Shrinking On-Site Footprints

As they build natural-gas-powered fleets, hydraulic fracturing companies are simplifying operations and maintenance by packing more horsepower into each pump, observes Jason C. Williams, vice president and director of engineering at ShalePumps LLC. “We have developed natural-gas-powered pump trailers that can deliver 7,000 horsepower in a footprint comparable to a conventional 2,500 horsepower quintuplex trailer,” he says.

High rod load capability is a must for pumps to endure the forces created at such high horsepower, Williams describes. “Where a typical 2,500 horsepower pump may have a max rod load capacity between 200,000 and 220,000 pounds, the high-horsepower pumps can withstand 395,000 lbs,” he says. “That capability comes from thicker, heavier materials.”

Records:
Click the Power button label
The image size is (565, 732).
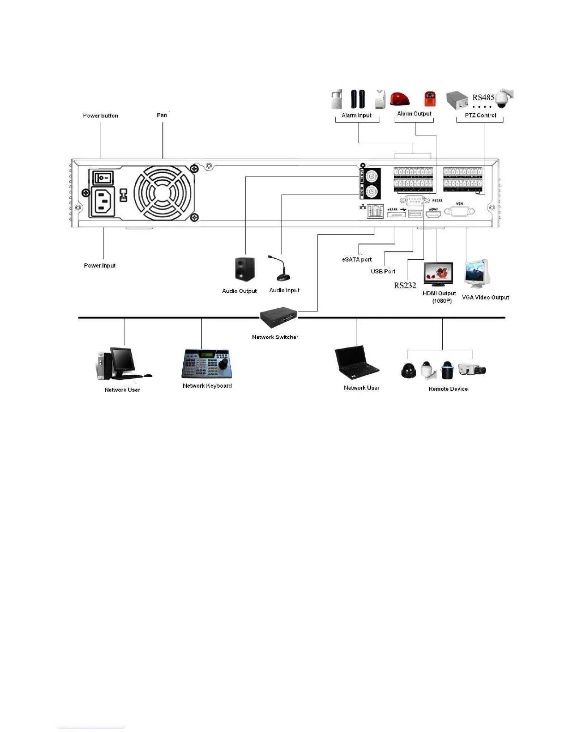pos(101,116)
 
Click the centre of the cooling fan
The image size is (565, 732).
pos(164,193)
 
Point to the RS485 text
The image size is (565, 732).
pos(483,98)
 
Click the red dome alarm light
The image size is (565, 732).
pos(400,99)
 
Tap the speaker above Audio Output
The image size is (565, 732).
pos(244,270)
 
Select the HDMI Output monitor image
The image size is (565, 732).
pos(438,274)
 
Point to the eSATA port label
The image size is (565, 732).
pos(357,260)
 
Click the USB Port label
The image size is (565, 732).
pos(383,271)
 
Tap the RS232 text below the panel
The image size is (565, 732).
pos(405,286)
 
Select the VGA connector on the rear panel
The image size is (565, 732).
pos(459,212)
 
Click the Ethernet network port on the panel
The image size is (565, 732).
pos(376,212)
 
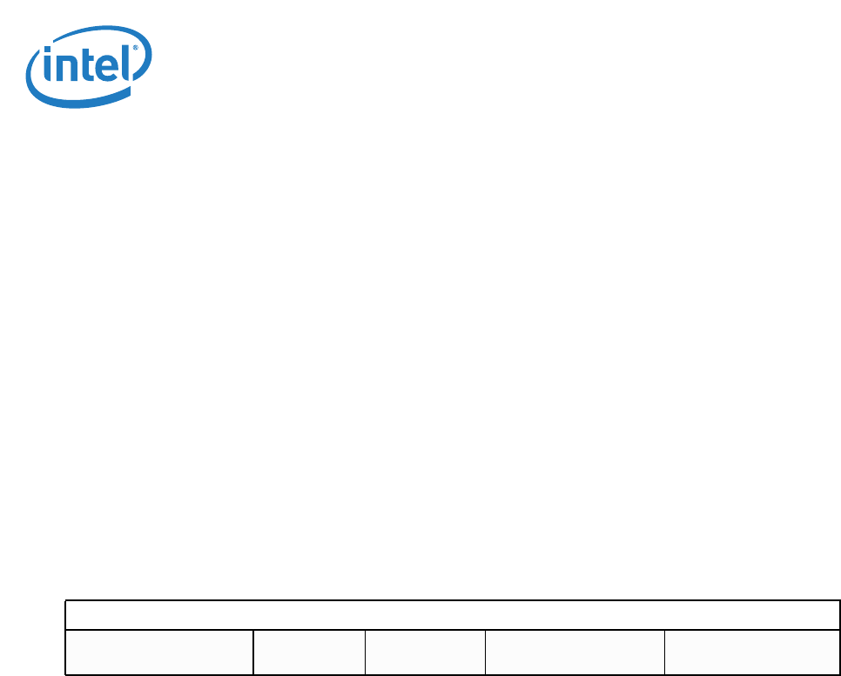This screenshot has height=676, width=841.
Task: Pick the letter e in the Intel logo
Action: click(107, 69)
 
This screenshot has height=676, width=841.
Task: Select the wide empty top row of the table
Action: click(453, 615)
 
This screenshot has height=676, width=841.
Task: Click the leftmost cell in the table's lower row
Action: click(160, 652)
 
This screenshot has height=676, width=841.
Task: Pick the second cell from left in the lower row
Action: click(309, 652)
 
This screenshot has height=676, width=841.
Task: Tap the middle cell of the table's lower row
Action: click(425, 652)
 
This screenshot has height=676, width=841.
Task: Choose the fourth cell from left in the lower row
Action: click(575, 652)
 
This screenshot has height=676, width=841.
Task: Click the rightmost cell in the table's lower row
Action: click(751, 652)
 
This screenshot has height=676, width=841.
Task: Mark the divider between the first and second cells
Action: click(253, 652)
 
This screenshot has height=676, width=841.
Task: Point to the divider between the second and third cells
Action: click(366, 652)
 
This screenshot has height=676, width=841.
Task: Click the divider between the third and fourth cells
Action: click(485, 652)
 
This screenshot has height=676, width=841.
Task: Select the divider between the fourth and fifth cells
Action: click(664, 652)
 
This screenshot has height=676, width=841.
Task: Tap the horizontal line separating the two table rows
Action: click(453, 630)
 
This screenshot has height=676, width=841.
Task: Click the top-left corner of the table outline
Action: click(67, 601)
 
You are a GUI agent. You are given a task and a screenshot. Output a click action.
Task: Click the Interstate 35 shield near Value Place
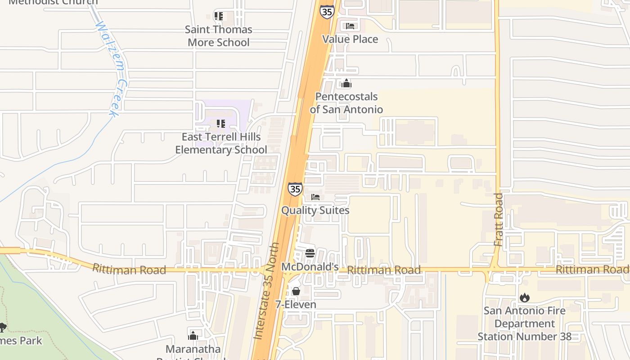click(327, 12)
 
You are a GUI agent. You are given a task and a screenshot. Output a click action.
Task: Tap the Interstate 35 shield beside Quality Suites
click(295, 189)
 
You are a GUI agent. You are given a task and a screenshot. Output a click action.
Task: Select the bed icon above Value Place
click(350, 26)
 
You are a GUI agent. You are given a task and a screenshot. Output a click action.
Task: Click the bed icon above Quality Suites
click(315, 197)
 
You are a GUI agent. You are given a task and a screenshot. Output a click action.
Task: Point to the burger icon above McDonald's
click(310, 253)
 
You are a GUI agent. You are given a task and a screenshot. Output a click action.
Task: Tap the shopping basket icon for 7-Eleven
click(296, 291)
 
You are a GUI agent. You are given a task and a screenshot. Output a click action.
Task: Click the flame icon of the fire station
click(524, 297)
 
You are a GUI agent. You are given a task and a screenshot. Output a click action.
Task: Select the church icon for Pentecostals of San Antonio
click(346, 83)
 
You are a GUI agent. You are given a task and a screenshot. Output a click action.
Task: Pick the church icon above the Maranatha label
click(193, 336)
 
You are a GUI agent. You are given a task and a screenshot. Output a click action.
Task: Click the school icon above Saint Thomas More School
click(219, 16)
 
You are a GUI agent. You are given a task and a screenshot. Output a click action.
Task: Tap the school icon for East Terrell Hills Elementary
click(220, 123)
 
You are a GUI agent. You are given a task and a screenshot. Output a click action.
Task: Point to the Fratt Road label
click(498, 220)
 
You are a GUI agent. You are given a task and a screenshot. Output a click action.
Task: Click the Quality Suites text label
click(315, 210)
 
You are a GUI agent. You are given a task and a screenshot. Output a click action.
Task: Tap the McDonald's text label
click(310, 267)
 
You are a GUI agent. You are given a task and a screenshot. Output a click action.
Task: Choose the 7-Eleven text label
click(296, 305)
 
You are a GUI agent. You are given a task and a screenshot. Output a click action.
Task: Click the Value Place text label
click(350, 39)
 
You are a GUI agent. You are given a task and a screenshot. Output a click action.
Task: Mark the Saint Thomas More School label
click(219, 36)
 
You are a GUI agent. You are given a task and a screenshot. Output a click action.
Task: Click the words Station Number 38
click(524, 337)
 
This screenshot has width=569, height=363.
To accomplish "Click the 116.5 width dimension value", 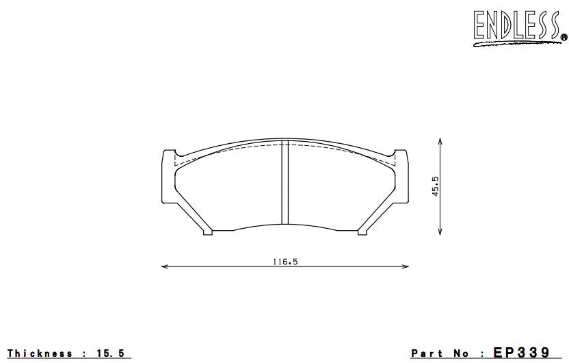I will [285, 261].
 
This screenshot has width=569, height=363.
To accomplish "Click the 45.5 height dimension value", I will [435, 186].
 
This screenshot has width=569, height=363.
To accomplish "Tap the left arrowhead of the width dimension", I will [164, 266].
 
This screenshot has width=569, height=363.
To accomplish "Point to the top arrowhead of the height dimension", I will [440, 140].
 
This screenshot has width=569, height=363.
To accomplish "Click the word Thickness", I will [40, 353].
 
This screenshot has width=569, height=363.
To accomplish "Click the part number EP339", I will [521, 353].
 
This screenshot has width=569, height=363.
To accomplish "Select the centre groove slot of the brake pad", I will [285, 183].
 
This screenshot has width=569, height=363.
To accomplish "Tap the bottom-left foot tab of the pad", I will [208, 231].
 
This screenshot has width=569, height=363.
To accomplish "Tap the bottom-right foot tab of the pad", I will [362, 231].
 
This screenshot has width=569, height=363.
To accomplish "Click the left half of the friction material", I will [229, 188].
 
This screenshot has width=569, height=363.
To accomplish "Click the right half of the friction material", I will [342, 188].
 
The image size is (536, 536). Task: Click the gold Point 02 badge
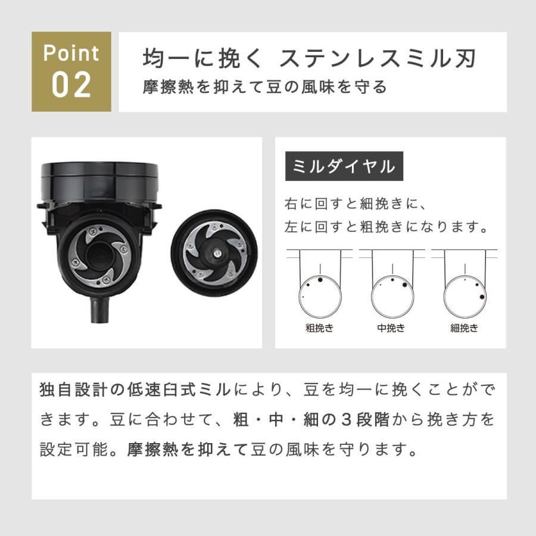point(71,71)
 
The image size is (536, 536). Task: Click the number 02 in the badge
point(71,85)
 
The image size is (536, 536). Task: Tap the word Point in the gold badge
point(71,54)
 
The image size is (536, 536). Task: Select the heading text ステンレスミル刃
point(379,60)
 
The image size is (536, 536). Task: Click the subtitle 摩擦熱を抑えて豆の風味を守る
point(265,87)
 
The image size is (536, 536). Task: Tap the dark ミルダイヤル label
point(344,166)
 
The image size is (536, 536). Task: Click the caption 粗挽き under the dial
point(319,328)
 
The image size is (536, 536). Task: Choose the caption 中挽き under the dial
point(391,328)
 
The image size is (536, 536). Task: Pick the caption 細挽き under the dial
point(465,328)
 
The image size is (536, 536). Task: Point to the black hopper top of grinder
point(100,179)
---
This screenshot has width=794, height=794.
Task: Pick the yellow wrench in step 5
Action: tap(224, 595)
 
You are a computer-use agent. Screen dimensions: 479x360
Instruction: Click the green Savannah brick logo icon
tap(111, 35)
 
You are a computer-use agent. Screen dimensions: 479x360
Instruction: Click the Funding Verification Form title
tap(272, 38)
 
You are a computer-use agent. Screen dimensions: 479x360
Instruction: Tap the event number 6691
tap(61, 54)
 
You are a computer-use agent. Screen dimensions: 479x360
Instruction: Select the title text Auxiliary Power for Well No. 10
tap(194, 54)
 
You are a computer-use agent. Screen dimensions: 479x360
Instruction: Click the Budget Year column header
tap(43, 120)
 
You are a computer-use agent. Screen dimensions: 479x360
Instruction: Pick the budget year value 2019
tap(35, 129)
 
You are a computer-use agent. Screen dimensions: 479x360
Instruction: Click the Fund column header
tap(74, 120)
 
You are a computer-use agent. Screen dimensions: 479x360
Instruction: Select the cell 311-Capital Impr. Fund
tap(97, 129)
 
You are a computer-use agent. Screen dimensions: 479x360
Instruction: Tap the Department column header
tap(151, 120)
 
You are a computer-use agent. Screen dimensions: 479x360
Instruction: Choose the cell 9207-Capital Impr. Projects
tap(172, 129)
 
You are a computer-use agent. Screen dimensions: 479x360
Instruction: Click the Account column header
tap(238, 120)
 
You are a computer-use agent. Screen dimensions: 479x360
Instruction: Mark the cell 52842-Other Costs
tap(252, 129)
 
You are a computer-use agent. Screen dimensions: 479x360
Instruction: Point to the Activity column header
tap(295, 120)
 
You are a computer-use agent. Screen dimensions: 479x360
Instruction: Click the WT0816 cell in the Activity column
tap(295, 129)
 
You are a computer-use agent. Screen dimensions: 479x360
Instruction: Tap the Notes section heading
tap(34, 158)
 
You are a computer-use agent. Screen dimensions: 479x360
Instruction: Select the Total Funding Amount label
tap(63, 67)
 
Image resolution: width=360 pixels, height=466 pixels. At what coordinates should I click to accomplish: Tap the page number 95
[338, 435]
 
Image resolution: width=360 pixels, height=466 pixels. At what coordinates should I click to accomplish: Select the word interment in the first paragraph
...
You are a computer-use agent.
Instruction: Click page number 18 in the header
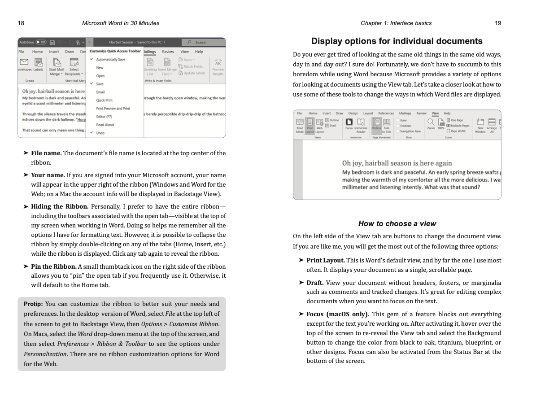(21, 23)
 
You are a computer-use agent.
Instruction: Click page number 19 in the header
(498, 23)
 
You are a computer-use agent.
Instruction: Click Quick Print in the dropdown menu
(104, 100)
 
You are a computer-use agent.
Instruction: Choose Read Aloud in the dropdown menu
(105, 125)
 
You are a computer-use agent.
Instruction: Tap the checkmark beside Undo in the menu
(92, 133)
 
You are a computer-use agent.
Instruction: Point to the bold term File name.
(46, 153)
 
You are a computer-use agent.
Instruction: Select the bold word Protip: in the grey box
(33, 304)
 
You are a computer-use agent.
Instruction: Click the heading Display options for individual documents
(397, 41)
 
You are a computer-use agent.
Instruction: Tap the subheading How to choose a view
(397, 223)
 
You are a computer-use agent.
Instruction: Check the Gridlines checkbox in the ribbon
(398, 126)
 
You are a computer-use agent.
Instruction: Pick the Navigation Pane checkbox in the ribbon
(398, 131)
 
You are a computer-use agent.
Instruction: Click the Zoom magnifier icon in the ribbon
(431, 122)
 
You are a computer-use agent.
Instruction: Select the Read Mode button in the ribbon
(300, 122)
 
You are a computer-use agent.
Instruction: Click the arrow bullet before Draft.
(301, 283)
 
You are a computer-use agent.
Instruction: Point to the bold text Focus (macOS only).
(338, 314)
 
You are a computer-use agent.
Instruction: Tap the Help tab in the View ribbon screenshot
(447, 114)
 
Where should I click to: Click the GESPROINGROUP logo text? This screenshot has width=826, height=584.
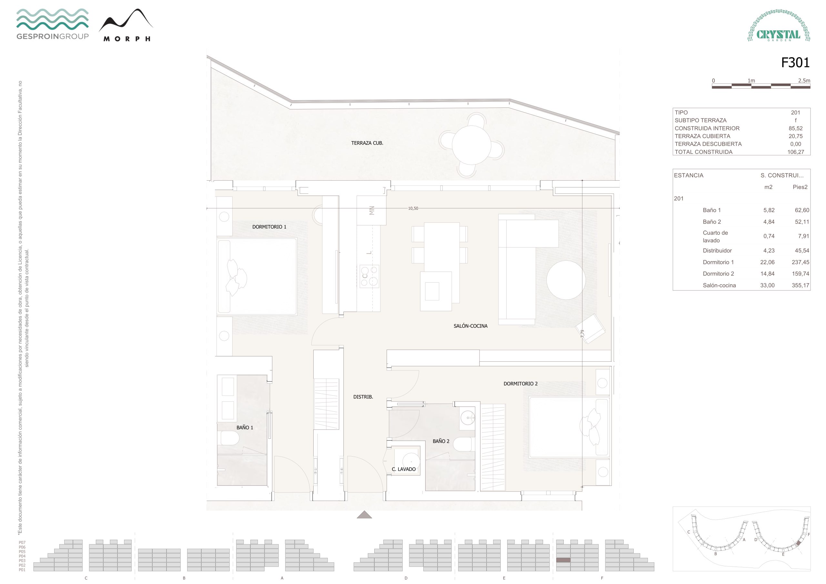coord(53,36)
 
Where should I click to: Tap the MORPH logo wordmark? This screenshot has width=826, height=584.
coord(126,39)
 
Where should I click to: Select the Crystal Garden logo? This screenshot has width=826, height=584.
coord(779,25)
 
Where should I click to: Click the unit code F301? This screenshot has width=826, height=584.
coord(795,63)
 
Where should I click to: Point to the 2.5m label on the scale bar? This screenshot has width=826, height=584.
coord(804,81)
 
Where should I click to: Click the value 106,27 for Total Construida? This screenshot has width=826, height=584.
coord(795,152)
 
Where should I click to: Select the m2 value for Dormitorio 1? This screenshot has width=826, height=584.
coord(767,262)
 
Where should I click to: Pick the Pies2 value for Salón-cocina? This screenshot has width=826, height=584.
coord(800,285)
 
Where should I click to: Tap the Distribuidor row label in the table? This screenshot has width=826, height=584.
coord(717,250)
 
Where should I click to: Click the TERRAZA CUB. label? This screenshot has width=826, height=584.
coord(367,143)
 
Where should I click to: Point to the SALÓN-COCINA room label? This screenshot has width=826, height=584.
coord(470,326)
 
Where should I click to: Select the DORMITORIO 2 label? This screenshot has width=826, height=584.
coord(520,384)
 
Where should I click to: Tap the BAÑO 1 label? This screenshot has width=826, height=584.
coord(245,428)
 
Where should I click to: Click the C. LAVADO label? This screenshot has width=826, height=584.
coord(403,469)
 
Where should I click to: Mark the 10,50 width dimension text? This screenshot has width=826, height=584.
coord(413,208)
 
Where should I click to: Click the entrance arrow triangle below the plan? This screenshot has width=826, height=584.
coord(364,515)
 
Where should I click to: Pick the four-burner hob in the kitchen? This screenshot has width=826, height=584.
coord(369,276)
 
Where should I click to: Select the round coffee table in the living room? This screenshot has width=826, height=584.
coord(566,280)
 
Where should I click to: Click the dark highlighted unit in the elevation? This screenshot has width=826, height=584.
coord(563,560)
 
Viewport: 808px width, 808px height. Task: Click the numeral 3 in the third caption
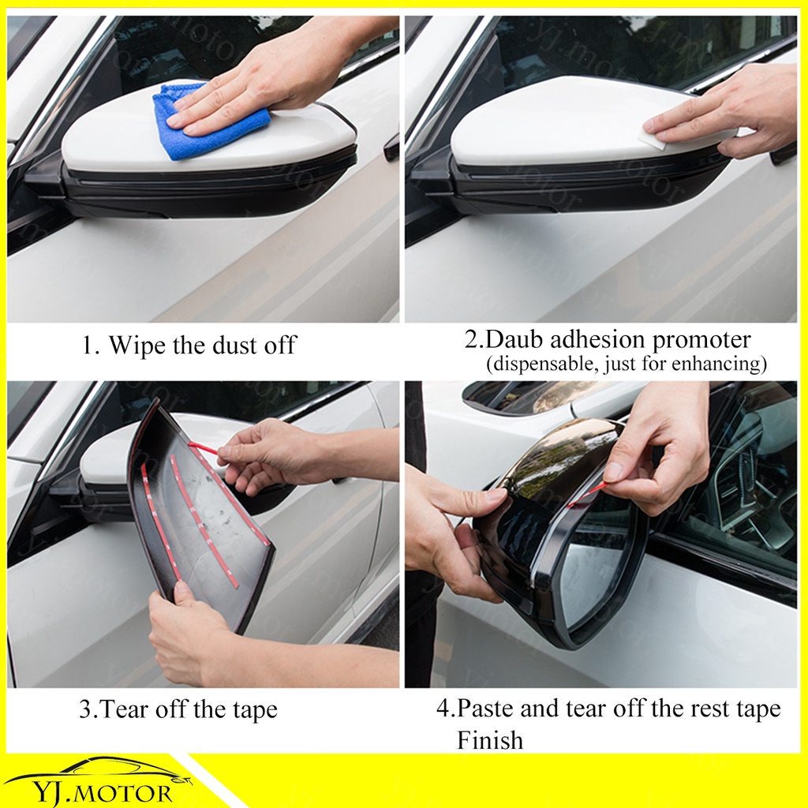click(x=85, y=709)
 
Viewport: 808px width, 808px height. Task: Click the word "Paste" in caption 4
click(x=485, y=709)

Activity list:
(A) In the passage on natural-gas-powered fracturing pumps, what rod load can the high-horsepower pumps withstand?
(B) Carry on the passage on natural-gas-powered fracturing pumps, picking up after its final sentence.

Answers for each item:
(A) 395,000 pounds.

(B)
While high-horsepower pumps can be powered electrically, Williams predicts that most will be driven mechanically. “Using aeroderivative natural gas-powered turbines to drive the pumps eliminates the need for an electric motor or variable frequency drives,” he explains. “Instead, the turbines on each trailer transfer power to the pump through a multispeed transmission.”

New hydraulic fracturing fleets often use higher-horsepower pumps to streamline maintenance, shrink site footprints and ease operations, ShalePumps LLC observes. To minimize fuel costs and emissions, many of these pumps are powered by aeroderivative turbines that run on natural gas.

The simpler design translates into lower costs, Williams reports. “We can field a fleet of 7,000 horsepower units powered by mechanical drives for almost the same price as a fleet of new conventional Tier IV 2,500 horsepower units,” he clarifies. “The high-horsepower, direct-drive fleets can shave as much as $10 million or $15 million off the cost to build a natural gas-powered fleet.”

Horsepower density is key, Williams says. “With 5,000 horsepower pumps driven by turbines, the cost for each horsepower may be 15%-20% higher than for a conventional 2,500 horsepower Tier IV fleet,” he contrasts. “As the pumps’ horsepower goes up, the cost per horsepower falls into line with that of conventional fleets. These savings are why we see high-horsepower pumps connected to aeroderivative turbines as the most likely path forward.”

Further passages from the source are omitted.